» **Opdracht**
Kun je alleen de regels van het materiaal opnieuw geven, beginnend bij de regel met "The image size is (850, 500)." en eindigend bij de regel met "I will pos(131,91).", met de verzoeken erbij? Vermenigvuldig daarbij elke coördinaat in de antwoorden met 1,2 en rond af op hele getallen, waarbij je helften naar boven afrondt.

» **Invoer**
::::
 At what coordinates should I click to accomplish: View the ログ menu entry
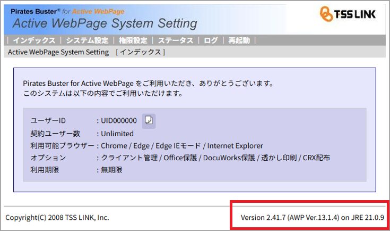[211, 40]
::::
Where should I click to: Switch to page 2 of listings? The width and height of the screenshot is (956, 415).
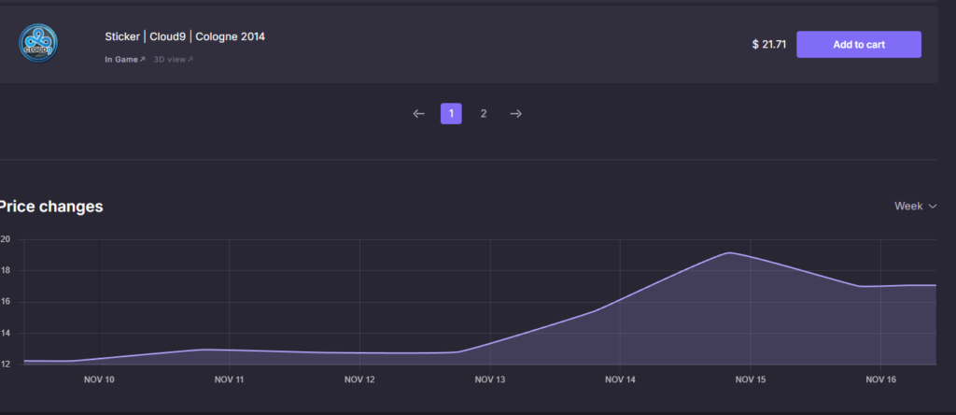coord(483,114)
::::
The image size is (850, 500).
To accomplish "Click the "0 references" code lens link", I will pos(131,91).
::::
» **Uitgewerkte oplossing**
The image size is (850, 500).
To accomplish "Click the "0 references" code lens link", I will pos(157,109).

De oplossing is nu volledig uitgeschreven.